Selección:

━━━━━━━━

Hasta aquí, todo bien en apariencia, pero cuando aquella figura tenuemente iluminada alzaba su figura y abandonaba sillón y mesa, sus proporciones de autoridad aumentaban al mismo tiempo que disminuía su talla. Y es que, en efecto este hombre era menudo, (enjuto y seco diría Machado, don Antonio, en su poema “Recuerdo infantil”), frágil y viejo dentro de su traje oscuro color ratón de campo con el que siempre lo recuerdo. Supongo que tendría otro para los domingos, fiestas de guardar y eventos matrimoniales, bautismales o funerarios.
Pero la fragilidad era sólo física porque su carácter era atrabiliario, es decir colérico, destemplado y violento. Lo dejaban traslucir sus ojos pequeños, hundidos en las cuencas pero de una mirada taladradora, paralizante como la de una serpiente.
Su método de enseñanza era el basado en el aforismo “la letra con sangre entra” y a ello se dedicaba en cuerpo y alma. Sus alumnos tenían que aprobar todos cuando se presentaran por libre en el instituto. El método: el premio (la famosa peseta de la cartilla) y el castigo. O sea lo que después se llamaría refuerzo positivo y negativo pero a lo bestia (el negativo).
Sus armas: sus propias manos (manos finas que mandan matar, cantó Raimon) en forma de coscorrón, bofetada, retorcimiento y estiramiento de orejas en los caso más leves y el uso de la prolongación de su mano, la palmeta de madera, en los casos en que se necesitaba una corrección pública, ejemplar y ejemplarizante.La división entre faltas leves y graves era para nosotros algo misterioso, no había nada escrito, todo estaba en el nivel de sus humores, que como queda dicho se inclinaban a favor de la bilis negra.
Así pues, uno podía estar en la pizarra, equivocarse en una operación de-las-que-no-admiten-equivocación (una suma, una multiplicación) y ello constituir motivo suficiente para una tanda de palmetazos.
Cuando ocurría, y ocurría con harta frecuencia, el interfecto, en posición de firmes y con el brazo alzado horizontalmente con la palma de la mano izquierda hacia arriba,debía soportar con estoicismo los golpes. Los demás, espectadores obligados del castigo casi llegábamos a sentir como propios los trallazos amplificados por el silencio y dudábamos a la hora de cuantificar proporciones entre decidirnos por la rabia, la impotencia, el odio o el miedo.
Pero el maestro, experto como era, no hacía durar mucho la tortura; era conocedor de que una mano hinchada perdía sensibilidad al dolor y además, podía generar demasiado rechazo en el público.

━━━━━━━━

Contenido del conjunto:
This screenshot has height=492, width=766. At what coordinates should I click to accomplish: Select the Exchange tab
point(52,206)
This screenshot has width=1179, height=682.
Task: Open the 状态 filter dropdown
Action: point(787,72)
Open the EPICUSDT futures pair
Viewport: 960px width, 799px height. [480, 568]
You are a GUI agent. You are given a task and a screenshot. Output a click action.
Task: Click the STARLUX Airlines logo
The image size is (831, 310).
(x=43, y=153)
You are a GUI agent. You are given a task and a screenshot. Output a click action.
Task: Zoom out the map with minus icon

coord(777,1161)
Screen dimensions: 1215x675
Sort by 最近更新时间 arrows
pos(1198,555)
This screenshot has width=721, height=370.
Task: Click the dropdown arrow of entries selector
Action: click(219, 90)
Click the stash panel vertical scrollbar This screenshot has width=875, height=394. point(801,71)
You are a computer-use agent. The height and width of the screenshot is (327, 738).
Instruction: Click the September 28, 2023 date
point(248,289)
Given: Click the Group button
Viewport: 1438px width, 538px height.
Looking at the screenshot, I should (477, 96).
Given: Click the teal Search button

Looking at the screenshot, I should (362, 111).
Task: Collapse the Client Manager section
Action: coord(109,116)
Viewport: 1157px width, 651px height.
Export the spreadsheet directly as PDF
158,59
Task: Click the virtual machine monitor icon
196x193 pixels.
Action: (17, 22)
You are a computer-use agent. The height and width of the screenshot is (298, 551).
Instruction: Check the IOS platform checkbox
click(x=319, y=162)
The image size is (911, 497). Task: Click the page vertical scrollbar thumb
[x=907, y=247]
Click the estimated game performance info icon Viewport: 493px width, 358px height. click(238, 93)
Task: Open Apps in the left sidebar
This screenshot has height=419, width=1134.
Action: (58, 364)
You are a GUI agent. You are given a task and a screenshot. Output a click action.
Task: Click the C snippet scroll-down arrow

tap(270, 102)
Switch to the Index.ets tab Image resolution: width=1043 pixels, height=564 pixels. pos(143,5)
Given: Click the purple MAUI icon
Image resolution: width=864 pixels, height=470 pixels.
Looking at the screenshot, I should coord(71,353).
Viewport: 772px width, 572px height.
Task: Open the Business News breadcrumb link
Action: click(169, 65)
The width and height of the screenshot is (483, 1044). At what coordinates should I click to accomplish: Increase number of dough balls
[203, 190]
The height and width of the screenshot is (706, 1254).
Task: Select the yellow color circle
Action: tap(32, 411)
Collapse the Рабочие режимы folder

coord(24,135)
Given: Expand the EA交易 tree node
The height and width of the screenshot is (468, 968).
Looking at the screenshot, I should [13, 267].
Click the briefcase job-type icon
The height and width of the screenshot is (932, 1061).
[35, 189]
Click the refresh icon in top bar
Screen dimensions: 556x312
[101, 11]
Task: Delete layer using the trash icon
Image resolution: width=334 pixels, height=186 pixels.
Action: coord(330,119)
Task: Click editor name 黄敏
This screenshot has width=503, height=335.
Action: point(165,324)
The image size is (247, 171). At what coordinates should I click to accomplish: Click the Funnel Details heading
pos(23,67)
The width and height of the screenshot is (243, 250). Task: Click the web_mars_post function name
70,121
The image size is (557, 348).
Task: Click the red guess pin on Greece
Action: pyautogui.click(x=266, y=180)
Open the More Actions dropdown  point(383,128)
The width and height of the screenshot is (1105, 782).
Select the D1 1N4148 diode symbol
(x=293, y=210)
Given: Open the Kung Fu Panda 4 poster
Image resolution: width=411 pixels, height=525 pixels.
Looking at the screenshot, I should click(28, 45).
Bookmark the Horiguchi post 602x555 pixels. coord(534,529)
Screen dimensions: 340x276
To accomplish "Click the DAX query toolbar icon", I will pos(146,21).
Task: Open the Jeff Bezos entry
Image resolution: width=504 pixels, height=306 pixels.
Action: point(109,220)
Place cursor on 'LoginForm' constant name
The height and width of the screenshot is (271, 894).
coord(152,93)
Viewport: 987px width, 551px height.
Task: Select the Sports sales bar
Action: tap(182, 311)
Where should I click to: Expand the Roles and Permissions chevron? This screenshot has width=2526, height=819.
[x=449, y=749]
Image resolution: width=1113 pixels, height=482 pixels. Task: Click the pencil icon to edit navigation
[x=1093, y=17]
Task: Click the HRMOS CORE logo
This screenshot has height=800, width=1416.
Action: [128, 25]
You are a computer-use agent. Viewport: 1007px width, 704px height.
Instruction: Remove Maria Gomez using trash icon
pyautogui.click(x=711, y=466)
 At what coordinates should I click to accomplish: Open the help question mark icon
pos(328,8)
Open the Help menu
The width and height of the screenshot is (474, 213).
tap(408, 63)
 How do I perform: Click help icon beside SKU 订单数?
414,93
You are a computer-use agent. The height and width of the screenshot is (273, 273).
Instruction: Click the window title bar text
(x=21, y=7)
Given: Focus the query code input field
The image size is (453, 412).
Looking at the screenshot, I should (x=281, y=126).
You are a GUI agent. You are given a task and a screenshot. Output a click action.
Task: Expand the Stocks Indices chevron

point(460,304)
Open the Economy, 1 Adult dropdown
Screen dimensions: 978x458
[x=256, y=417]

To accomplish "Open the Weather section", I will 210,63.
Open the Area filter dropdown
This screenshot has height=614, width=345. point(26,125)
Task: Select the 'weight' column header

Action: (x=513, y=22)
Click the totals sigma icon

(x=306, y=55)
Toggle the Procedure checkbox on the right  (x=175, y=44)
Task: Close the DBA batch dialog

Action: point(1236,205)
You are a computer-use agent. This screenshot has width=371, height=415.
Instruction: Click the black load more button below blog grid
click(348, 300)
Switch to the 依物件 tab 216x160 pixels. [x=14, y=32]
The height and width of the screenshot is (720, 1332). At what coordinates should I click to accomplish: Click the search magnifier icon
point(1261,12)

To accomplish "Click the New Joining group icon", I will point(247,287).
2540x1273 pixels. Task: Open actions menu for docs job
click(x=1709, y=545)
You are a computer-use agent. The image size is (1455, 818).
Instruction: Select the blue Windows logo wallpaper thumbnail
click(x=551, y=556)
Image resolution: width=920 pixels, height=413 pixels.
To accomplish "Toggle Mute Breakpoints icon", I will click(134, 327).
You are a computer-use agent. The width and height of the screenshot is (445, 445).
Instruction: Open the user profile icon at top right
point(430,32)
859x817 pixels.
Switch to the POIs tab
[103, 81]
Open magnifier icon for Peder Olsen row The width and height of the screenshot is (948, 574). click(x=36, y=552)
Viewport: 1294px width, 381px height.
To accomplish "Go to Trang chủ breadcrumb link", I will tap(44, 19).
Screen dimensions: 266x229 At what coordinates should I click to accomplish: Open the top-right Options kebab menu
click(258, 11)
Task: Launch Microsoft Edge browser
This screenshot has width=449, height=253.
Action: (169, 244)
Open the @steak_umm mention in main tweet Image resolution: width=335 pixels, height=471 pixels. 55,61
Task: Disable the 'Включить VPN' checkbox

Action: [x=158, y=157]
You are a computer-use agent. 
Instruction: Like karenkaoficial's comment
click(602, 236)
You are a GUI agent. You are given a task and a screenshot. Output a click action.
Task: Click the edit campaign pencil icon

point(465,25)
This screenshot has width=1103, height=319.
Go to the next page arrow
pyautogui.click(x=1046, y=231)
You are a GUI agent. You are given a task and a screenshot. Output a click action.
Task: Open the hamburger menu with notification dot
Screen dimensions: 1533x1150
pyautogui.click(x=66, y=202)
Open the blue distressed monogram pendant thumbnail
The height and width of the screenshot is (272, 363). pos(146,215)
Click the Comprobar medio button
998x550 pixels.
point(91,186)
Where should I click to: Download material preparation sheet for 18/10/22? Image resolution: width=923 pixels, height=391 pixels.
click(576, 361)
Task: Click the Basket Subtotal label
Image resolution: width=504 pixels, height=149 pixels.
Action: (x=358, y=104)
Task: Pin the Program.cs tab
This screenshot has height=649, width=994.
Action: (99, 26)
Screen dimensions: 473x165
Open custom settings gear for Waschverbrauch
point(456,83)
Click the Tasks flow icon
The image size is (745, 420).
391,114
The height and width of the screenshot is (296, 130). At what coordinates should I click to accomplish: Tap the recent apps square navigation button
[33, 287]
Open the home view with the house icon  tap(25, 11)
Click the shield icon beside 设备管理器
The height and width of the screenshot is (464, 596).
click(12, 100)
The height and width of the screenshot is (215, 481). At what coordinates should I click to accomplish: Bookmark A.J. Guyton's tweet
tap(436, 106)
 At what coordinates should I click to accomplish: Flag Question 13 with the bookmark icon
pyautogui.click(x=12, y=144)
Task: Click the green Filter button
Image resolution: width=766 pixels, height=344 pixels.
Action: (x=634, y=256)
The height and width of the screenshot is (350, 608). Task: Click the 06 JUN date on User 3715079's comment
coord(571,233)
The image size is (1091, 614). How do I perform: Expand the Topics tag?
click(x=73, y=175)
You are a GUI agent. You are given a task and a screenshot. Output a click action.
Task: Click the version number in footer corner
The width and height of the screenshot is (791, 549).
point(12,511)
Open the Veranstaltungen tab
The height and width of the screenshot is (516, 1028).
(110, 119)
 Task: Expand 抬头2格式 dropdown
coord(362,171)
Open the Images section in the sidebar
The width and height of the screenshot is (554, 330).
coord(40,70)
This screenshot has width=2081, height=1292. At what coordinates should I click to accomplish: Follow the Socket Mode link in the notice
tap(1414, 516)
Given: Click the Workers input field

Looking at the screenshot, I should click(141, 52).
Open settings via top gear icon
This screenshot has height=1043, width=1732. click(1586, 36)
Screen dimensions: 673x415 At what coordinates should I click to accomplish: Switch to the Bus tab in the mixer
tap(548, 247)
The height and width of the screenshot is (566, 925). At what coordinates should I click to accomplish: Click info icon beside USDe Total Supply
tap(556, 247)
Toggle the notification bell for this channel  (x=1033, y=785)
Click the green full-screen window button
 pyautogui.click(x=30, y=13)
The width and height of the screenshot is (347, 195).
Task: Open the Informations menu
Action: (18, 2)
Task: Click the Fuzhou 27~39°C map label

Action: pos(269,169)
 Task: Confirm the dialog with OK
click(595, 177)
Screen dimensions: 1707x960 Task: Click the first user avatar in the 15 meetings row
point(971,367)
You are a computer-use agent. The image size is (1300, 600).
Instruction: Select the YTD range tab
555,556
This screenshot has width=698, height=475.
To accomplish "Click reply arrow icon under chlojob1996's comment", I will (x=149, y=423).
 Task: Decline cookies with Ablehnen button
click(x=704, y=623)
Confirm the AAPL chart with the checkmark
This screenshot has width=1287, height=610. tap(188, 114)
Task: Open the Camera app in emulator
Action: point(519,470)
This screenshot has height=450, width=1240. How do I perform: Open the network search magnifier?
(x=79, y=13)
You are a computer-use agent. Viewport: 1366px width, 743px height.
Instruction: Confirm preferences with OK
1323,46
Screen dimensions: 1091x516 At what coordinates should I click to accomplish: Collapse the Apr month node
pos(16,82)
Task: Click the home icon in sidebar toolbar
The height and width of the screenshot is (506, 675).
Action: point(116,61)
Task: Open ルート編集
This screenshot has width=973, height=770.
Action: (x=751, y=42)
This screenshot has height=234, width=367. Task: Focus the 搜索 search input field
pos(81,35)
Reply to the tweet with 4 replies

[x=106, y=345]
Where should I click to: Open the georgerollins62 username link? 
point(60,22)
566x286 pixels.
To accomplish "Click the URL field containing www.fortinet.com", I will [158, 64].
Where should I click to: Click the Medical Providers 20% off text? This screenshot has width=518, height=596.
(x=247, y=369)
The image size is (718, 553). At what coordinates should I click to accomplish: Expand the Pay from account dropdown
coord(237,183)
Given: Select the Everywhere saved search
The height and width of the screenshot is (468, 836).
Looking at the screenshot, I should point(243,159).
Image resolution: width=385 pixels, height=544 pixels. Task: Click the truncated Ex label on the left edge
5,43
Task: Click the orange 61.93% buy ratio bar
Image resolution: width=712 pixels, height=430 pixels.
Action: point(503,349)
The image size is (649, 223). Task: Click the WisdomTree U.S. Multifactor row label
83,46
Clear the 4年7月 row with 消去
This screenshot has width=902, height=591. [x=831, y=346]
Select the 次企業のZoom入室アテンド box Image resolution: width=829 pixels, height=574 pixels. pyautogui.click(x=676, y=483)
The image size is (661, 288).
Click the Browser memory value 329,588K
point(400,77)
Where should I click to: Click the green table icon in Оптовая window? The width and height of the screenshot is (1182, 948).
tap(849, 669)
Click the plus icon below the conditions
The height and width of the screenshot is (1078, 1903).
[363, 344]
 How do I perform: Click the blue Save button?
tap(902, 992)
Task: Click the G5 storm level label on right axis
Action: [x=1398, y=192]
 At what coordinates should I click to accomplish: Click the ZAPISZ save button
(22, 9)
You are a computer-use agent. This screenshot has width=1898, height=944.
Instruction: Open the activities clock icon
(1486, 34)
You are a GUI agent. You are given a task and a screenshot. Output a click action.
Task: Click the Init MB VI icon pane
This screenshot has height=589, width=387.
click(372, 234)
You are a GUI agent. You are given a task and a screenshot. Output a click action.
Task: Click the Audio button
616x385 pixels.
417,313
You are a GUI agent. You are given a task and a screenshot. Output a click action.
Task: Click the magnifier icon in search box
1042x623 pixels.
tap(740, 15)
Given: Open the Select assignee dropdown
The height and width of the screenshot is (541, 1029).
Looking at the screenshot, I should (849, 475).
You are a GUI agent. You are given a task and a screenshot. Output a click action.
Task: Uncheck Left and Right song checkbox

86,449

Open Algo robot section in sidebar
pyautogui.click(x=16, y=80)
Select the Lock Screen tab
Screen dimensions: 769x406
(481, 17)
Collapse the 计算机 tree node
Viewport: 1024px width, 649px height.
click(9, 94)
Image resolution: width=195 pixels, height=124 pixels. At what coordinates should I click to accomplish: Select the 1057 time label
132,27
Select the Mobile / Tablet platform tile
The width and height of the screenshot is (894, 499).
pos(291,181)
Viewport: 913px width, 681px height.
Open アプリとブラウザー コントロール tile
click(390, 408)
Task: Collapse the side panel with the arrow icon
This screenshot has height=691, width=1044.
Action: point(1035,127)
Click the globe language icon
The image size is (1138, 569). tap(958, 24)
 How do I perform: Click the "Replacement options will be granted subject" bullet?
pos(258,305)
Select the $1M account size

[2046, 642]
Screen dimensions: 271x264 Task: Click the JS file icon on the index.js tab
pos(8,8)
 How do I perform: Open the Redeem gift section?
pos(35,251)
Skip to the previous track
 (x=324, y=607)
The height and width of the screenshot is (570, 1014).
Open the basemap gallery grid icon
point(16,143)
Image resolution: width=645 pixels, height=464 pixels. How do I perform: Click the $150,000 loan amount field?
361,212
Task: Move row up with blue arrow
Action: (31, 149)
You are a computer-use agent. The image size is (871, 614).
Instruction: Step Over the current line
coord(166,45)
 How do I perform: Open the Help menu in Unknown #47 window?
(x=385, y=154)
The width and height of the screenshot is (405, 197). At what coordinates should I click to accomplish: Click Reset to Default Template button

━━━━━━━━

Tarea a realizar: Prolonga el relato sobre el viejo maestro de la palmeta a partir de su última oración.

Resultado de la tarea:
Cuando mi madre se enteró de estas cosas, se fue a verlo y ni corta ni perezosa lo amenazó con decírselo a mi padre y asegurarle que como buen forjador/cerrajero era hábil y contundente en el manejo de martillos de grandes proporciones...“así que usted verá, pero a mi hijo no me lo toque”. Mano de santo, fui borrado definitivamente de ser ejemplo de nadie. Mi padre nunca se enteró de aquella charla “amistosa”.
Para más inri, otro alumno y yo, que vivíamos lejos, comíamos con el maestro y su familia; la madre/esposa era una señora corpulenta y posiblemente amable si se lo hubieran permitido… en todo caso cocinaba bien. Durante la comida no se hablaba, el maestro se dedicaba a encajarse la dentadura postiza tras cada bocado haciendo un ruido enervante que por fortuna atenuaba la música de fondo. Era siempre el mismo disco repetido una y otra vez, todos los días.
Se trataba de la zarzuela “La revoltosa” y aunque me sabía de memoria el dúo de Mari Pepa y Felipe y estaba harto del:
“¡Ay Felipe de mi alma!
¡Mari Pepa de mi vida!
¡Si tan sólo en ti pensaba noche y día!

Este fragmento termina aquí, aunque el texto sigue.